* What the task requires
Below are records; the lines starting at the one with "At what coordinates should I click to accomplish: Click" and ending at the one with "This screenshot has width=443, height=357." must be reproduced exactly, both included. Pictures must not appear.

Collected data

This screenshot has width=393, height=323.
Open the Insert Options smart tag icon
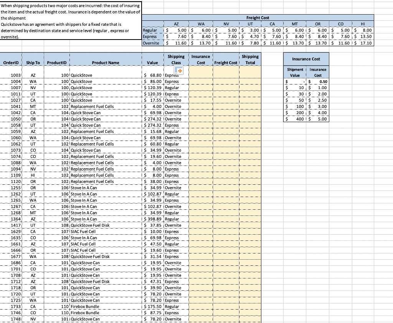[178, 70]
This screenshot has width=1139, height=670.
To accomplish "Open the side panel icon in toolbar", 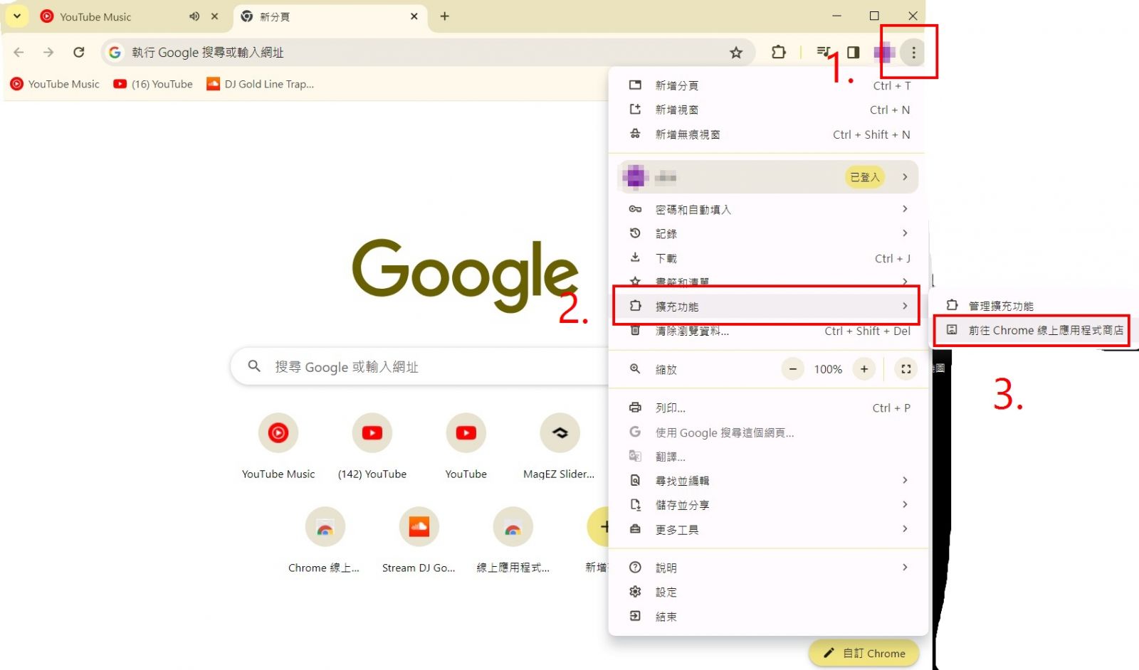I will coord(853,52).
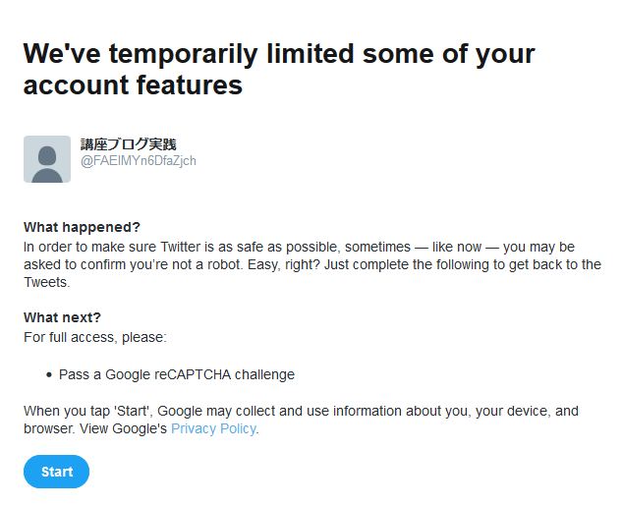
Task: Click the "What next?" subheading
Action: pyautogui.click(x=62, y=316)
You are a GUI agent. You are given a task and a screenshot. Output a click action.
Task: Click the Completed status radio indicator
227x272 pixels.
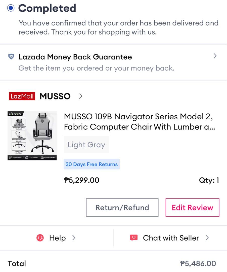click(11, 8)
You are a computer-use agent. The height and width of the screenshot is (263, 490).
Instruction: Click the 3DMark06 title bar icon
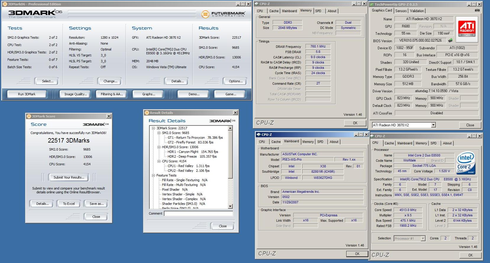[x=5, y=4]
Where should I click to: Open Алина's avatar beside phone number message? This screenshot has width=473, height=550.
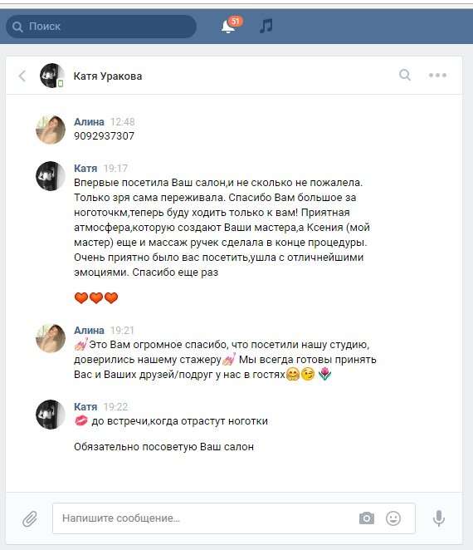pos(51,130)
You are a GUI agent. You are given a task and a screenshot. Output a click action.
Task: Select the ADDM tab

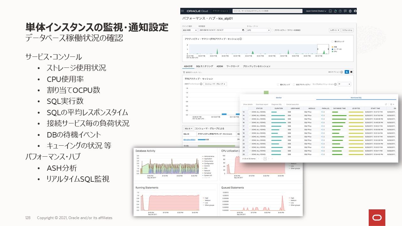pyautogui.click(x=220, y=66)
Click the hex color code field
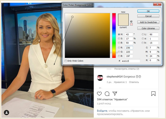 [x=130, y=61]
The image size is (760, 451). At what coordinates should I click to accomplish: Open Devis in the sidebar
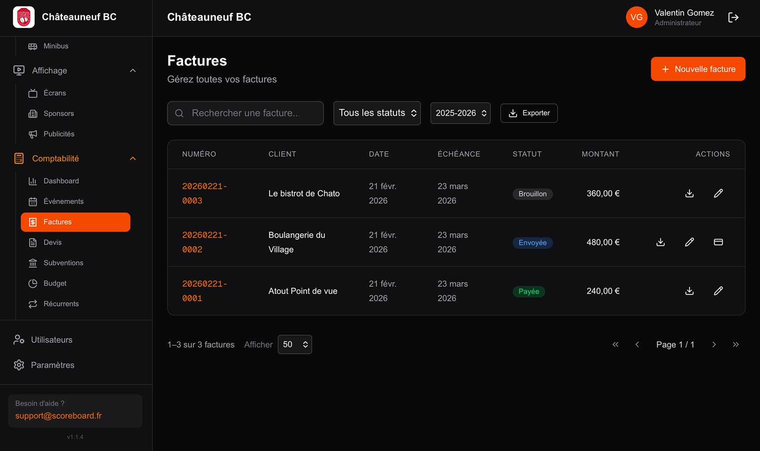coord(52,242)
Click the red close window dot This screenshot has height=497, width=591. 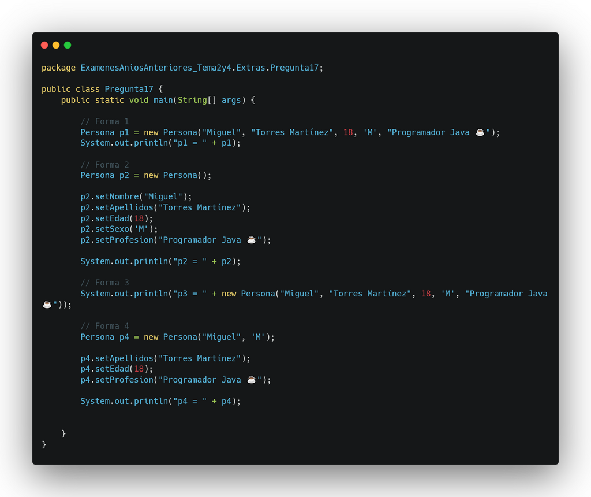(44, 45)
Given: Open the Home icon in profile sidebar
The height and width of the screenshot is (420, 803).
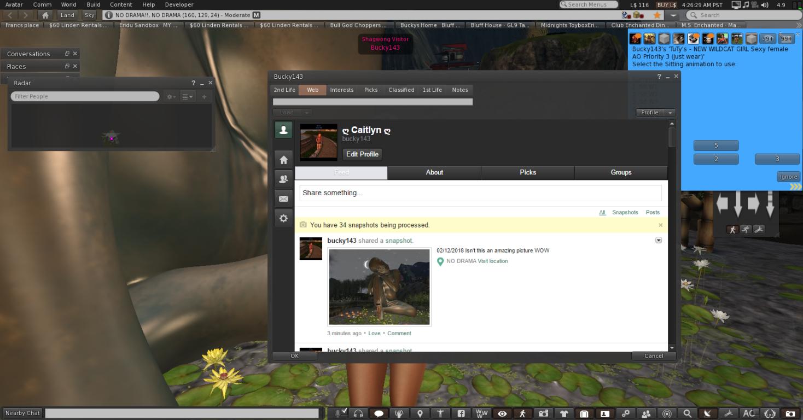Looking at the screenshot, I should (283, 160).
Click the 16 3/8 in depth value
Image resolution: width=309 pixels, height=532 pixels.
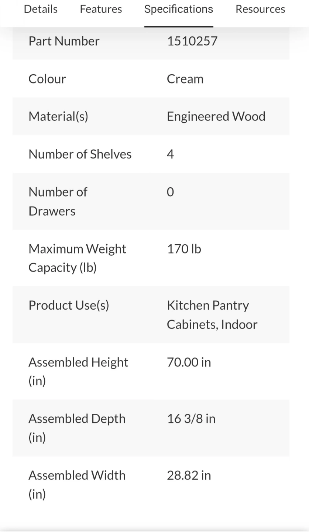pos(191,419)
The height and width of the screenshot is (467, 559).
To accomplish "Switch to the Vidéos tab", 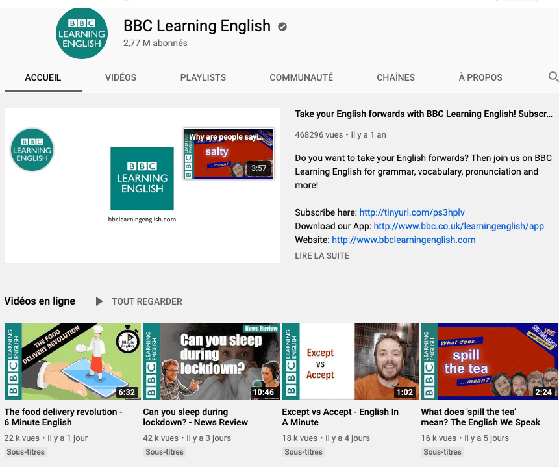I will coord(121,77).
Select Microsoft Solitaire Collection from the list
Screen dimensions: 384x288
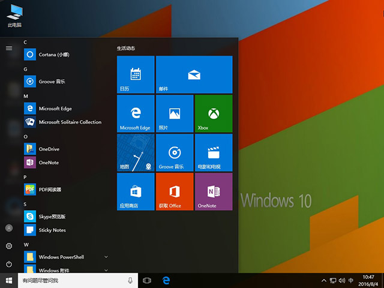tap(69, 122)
* * *
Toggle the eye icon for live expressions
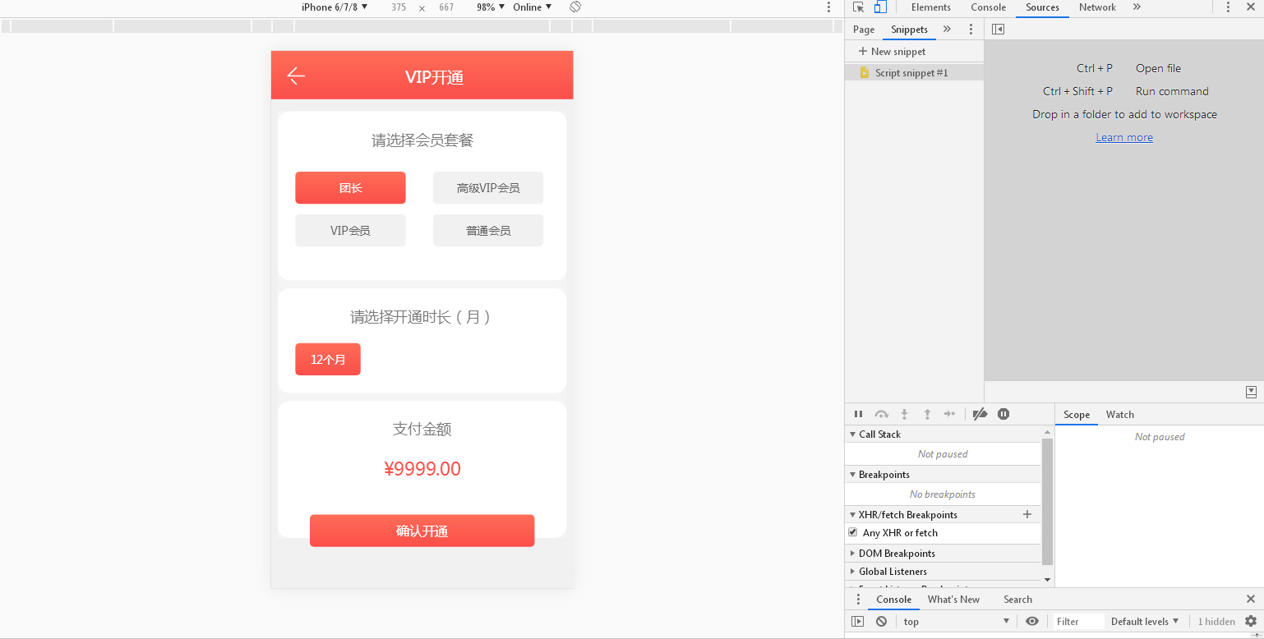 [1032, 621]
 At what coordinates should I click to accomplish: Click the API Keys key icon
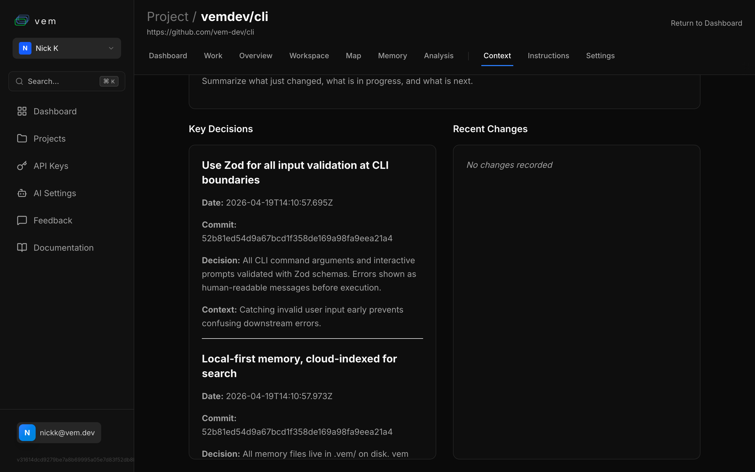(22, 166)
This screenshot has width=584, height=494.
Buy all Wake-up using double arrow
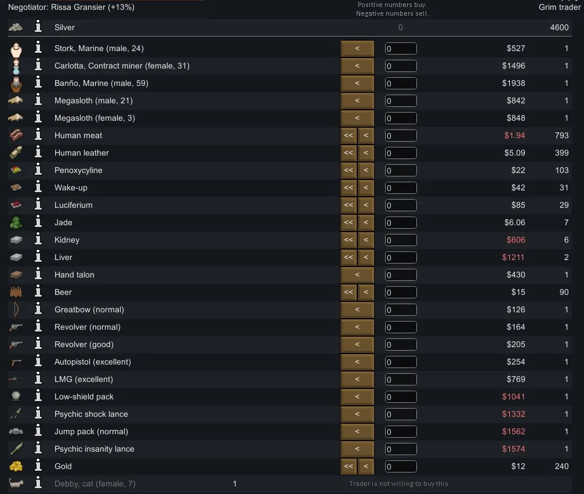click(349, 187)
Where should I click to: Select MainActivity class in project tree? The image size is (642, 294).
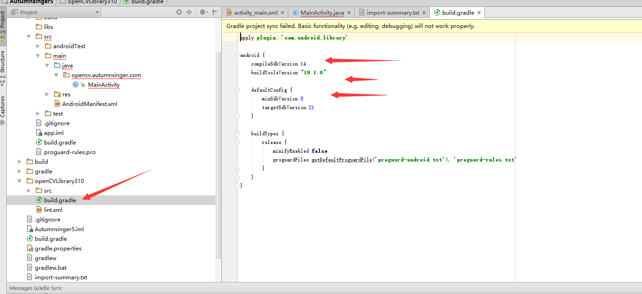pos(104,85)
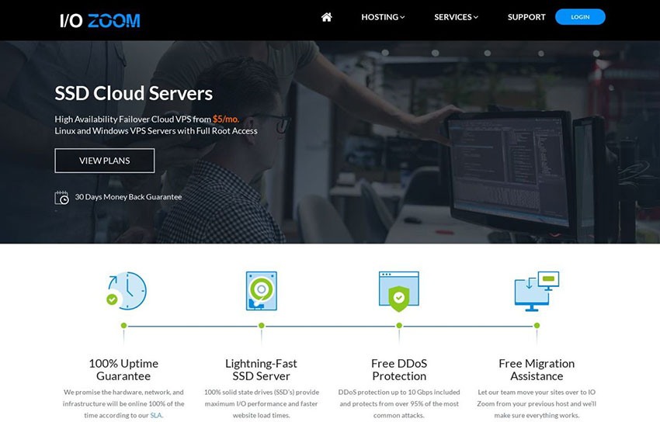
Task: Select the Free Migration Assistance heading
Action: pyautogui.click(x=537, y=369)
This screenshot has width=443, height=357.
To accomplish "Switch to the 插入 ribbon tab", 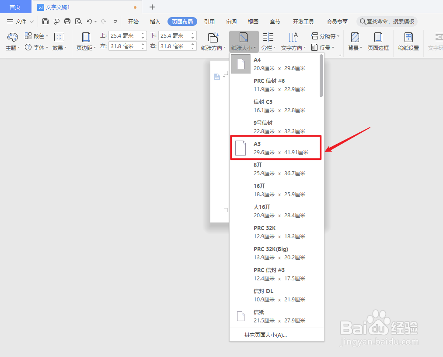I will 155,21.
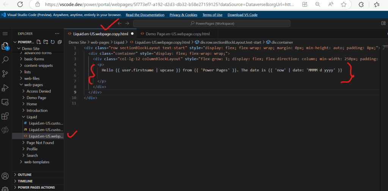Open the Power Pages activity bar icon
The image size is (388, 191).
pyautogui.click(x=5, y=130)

* Output for this exercise
 At what coordinates should I click to accomplish: Click the API Keys key icon
(22, 166)
This screenshot has width=584, height=494.
Buy all Wake-up using double arrow
click(349, 187)
Where should I click to: Select MainActivity class in project tree? The image size is (642, 294).
pos(104,85)
Task: Select the Free Migration Assistance heading
Action: pyautogui.click(x=537, y=369)
This screenshot has width=443, height=357.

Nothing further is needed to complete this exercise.